OK. Legislating By the Court is here to stay. Can it be improved? Yes. Congress can set the parameters and functioning of the court by mere legislation. The Court is filled by know nothing lawyer dumbasses, grads of left wing big government indoctrination camps, Harvard and Yale Law Schools. Real assholes, as a rule. No matter how conservative, they all advocate for lawyer rent seeking, no exceptions. Their decisions are often horrible.

1) Make the number of Justices an even number to end 5-4 decisions, which are usually the stupidest. Even decisions allow the lower court decision to stand. Lower court decisions are usually in accord with prior Supreme Court precedents.

2) Increase the number of Justices to a number fit for a legislature, allowing some effect of the wisdom of the crowd. Example, 500 Justices.

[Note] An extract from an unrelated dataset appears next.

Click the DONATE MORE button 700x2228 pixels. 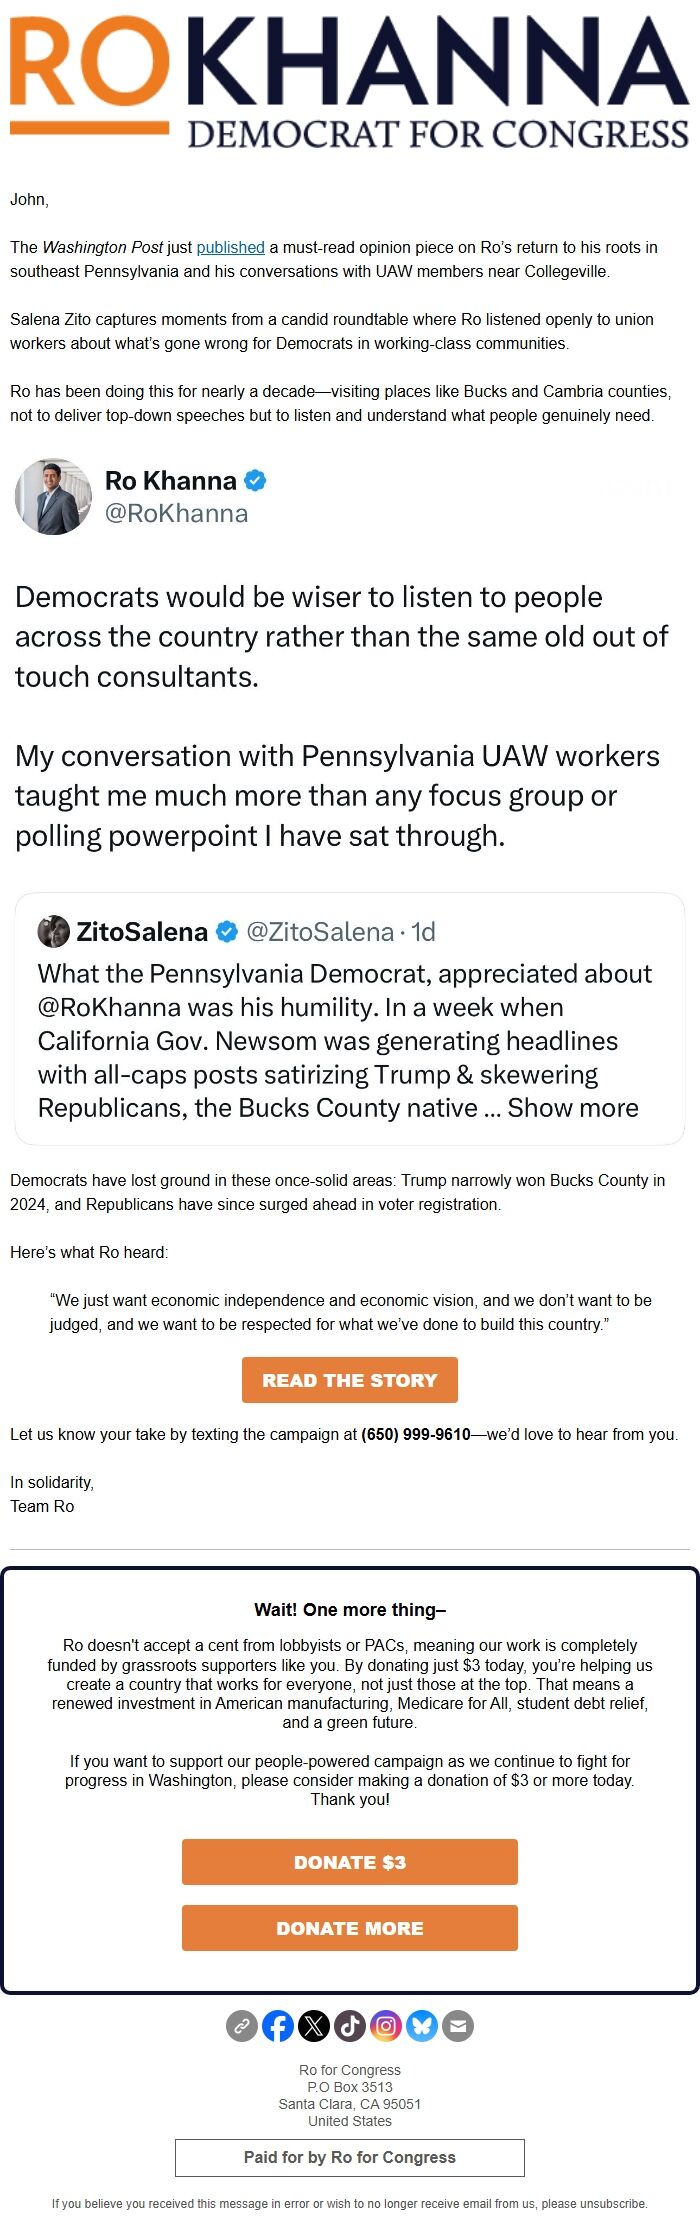(x=350, y=1928)
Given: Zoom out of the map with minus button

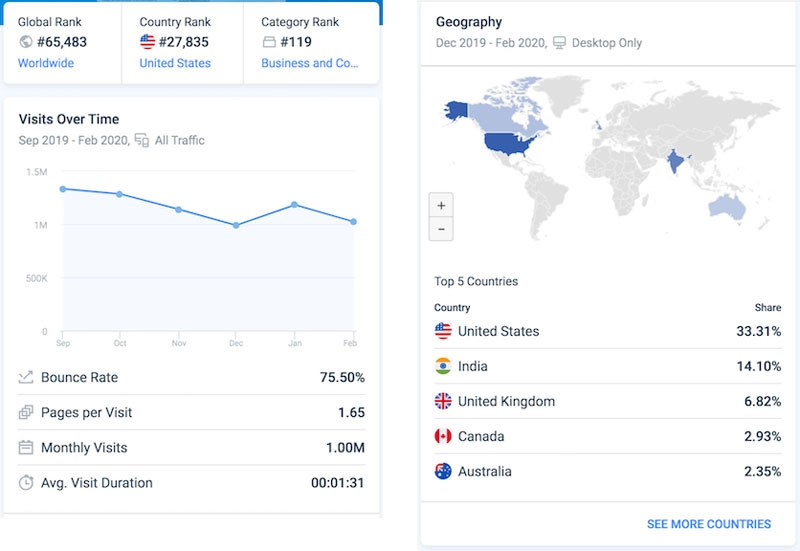Looking at the screenshot, I should pos(441,229).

3) Mandate a minimum inclusion of non-lawyers. Pick anyone, jury pool members, wine besotted bums from the gutter, to dilute the idiocy of the lawyers. You will get a huge upgrade in the common sense of decisions, not to mention their readability.

4) Move the Supreme Court to Wichita Kansas or wherever the center of the United States is located. All members adapt to Washington culture, which has a homosexual/feminist agenda, hiding a big government, socialistic abomination. Washington DC is a black town, as well, with the culture and success of others like it, Detroit, New Orleans, Newark. Send the smartest, nicest person to Washington DC, for example Prof. Berman. See in 5 years. You have a narcissistic rat bastard.

5) Elect Congressmen willing to impeach and criticize Justices for their substantive legal decisions, not for collateral corruptions.